Перевод И. Подчищаевой
Игра на разных барабанах
Значит, выгляжу я так: ни высокая, ни маленькая, не полная, но и не слишком худая, волосы ни светлые, ни темные. Цвет глаз неопределенный. Еще не стара, но уже и не молода. Одеваюсь обыкновенно. Легко теряюсь в толпе. Когда засиживаюсь в кафе на углу, люди присаживаются за мой столик, но не обращают на меня внимания. Я не заговариваю с ними, не смотрю на них. Допиваю свое пиво или кофе и ухожу.
И все-таки мне всегда казалось, что я какая-то особенная и неповторимая.
На мои чемоданы, когда я приехала в город, были наклеены бирки с именем и фамилией. Записная книжка набита кредитными картами, номерами и PIN-кодами. Графы заполнены именами и фамилиями разных людей, их адресами и телефонами. Своим духам я хранила верность уже много лет. Носила одежду любимых марок и пользовалась проверенной косметикой. По дороге из аэропорта разговорилась в метро с каким-то мужчиной, и мы вторили друг другу в нашей случайной беседе: люблю то, не люблю этого; то мне нравится, а это нет. А увлекшись, вообще упускали из виду вопиющую субъективность своих суждений и говорили: это великолепно, а то глупо и неприемлемо. Вести такой разговор было приятно, нам недостаточно было простого факта существования, хотелось чувствовать себя ни на кого не похожим, совершенно неповторимым.
Моя квартира на первый взгляд могла показаться мрачной. Высокие потолки, едва освещенные слабым светом ночников, несимметричность планировки — поначалу я подолгу блуждала по комнатам ночами, пытаясь попасть в ванную. Заляпанные полы хранили память о предыдущих владельцах, по-видимому, художниках, у которых с кистей щедро капала краска. Меловая белизна стен рождала во мне тревогу, нужен был хоть какой-нибудь цветовой акцент. Вид из окон человека менее стойкого мог повергнуть в уныние. С одной стороны они выходили на пустую площадку, окруженную тогда еще голыми деревьями, — площадку собак, гоняющихся за палками, которые с размаху бросают хозяева, площадку собачьих экскрементов и любопытных сорок. Днем на ней играли подростки: девчонки в чадрах били по мячу так же ловко, как светловолосые ребята. В день весеннего солнцестояния смуглые мужчины с пышными усами разожгли там костер и сосредоточенно вытаптывали траву: несколько рядов танцующих, один за другим, как на уроке физкультуры.

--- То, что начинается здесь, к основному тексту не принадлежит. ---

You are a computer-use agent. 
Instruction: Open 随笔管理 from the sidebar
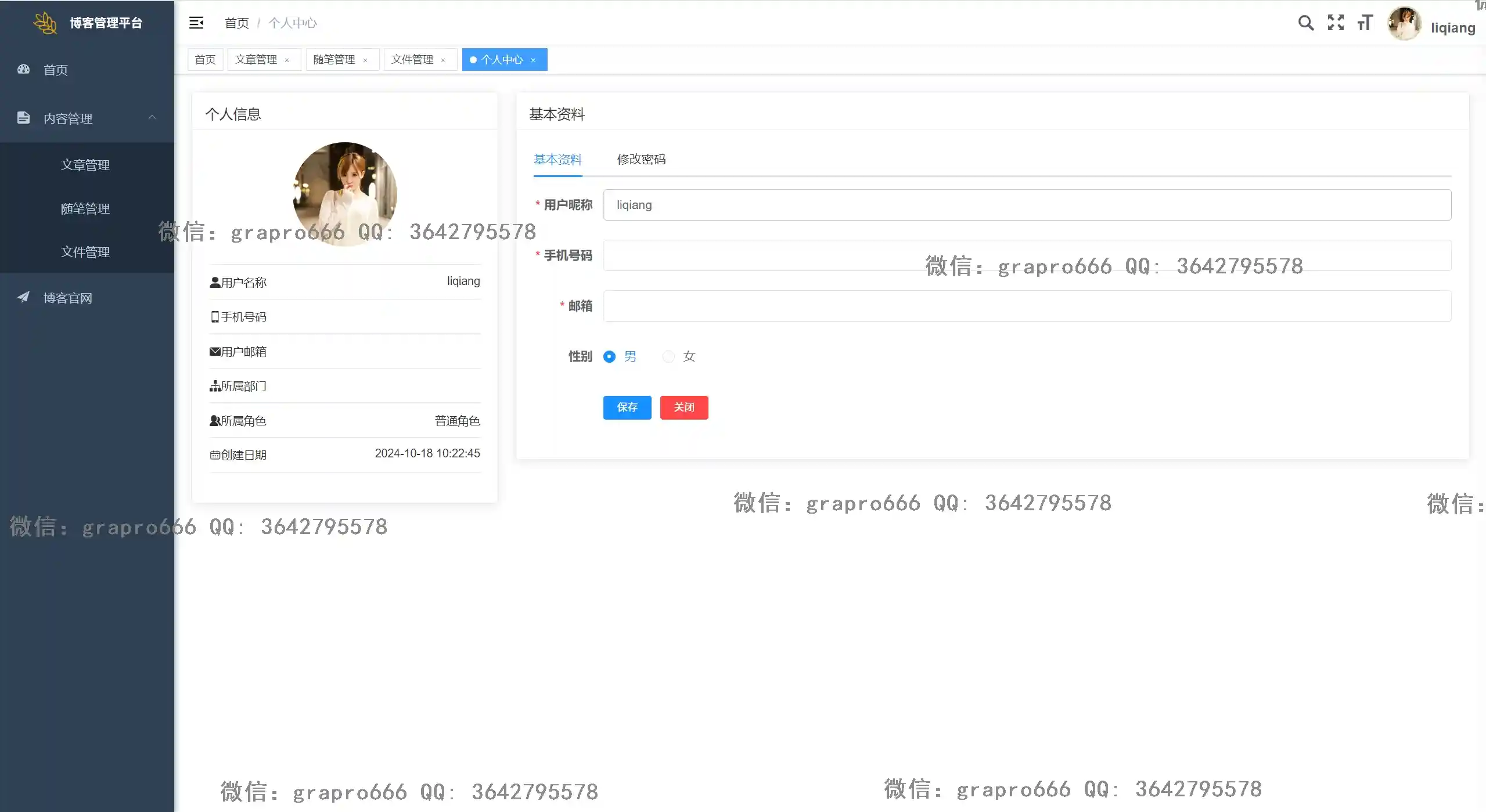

Окна с другой стороны выходили на собор с двумя башнями, каждую из которых венчал статный ангел. Пока в мае ангелов не скрыли деревья, усеянные галочьими гнездами, я каждое утро видела их вычурные, экспрессивные силуэты. Они беззвучно трубили зарю всему городу.
Я ревновала этих ангелов, завидовала вниманию, которое они уделяли безразличным к ним людям. Ходила по комнате без одежды, чтобы привлечь взгляд их белых глаз. Раз в неделю, в воскресенье, в соборе пробуждались колокола, и хотя трезвонили они громко и истерично, их религиозная аффектация не приносила ожидаемых результатов: по дорожке через площадку к собору направлялись всего несколько человек. Собор пытался погрузиться в зелень, словно стыдясь своей чрезмерной величины, пятился, смущенный, к реке, к восточной части города и, вероятно, охотнее всего притаился бы между высотками.
Окна кухни открывались на большой двор, отгороженный от остального мира кирпичными стенами зданий, двор укромный, тенистый, оазис в центре города. Среди старых кленов и лип здесь стояли повозки на колесах и раскрашенные в разные цвета кибитки, подпорками которым служили велосипедные рамы, ящики из-под экзотических фруктов, клюшки для гольфа, шины. Их обитатели интриговали меня с самого начала, поэтому большую часть времени я проводила на кухне. Я посвящала им целые трапезы: пододвинула стол к окну и теперь, не спеша завтракая и обедая, могла, не отрываясь, за ними наблюдать, следить за их редкими перемещениями между кибитками. В их действиях отсутствовала обычная суета, им вообще была не свойственна торопливость. Они выходили наружу, как только засияет солнце, и сидели на лесенках, подставив лица его лучам. Их дети играли спокойно, без галдежа. И даже собака казалась какой-то умиротворенной: собака-философ, созерцающая со вкривь и вкось сколоченной террасы хаотичные движения птиц.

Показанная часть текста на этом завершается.